Problem statement:
Extract every line of the listing below that contains the string "resolution", matching case exactly.

Dataset records:
========================
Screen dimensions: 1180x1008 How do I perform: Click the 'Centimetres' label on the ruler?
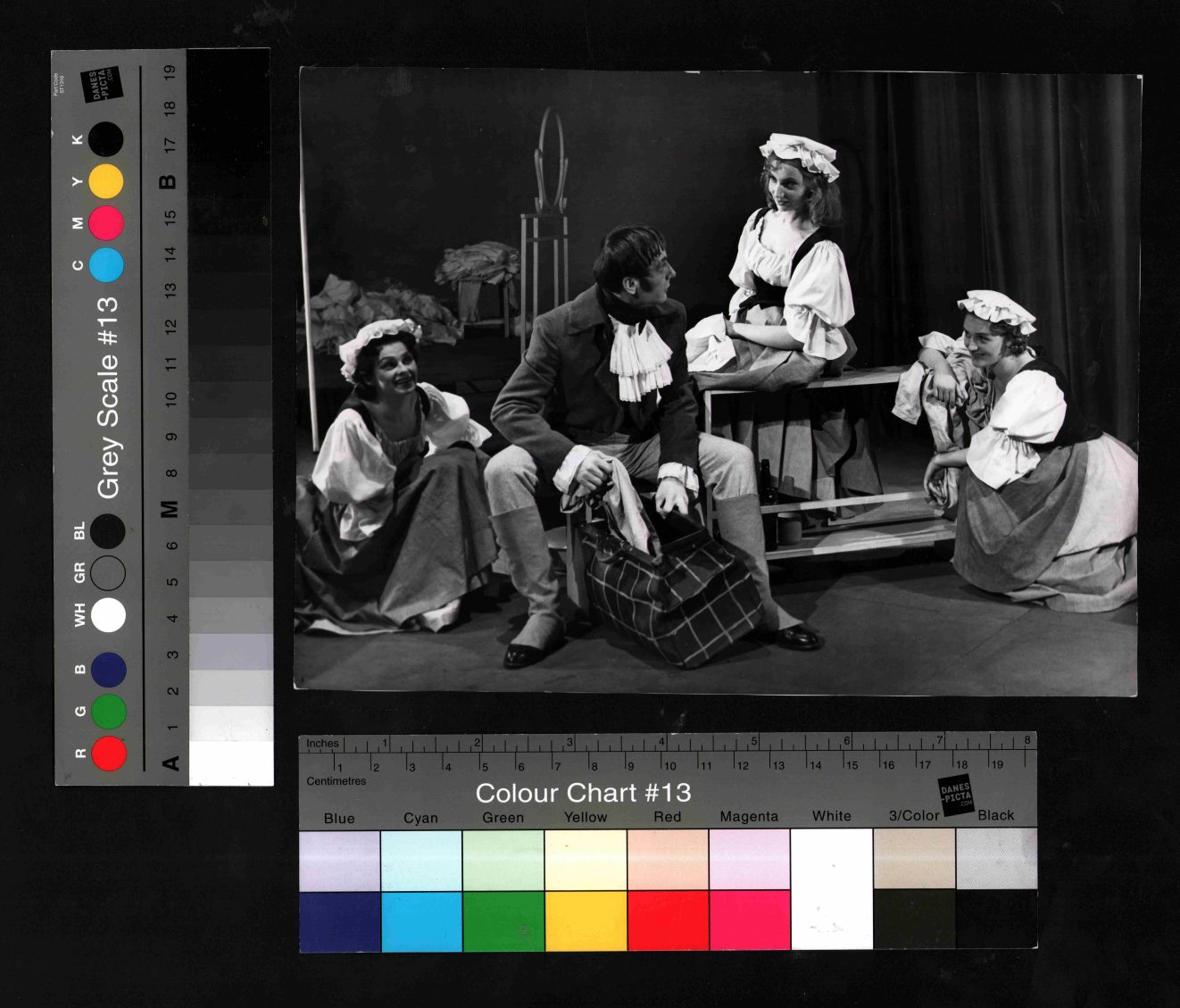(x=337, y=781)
========================
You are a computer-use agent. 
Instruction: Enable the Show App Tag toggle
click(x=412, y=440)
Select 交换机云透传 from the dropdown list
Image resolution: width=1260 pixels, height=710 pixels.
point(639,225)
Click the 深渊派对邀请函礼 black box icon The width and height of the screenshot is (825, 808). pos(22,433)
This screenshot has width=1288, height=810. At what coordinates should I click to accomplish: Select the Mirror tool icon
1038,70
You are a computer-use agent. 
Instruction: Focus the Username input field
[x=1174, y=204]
========================
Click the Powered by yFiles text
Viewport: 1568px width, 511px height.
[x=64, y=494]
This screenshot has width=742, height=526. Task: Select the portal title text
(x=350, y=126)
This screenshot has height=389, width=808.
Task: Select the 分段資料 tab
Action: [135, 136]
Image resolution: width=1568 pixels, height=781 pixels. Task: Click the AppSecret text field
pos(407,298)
========================
Solution for this task:
Image resolution: width=1260 pixels, height=710 pixels.
Image resolution: width=1568 pixels, height=781 pixels. Task: Click the AppSecret text field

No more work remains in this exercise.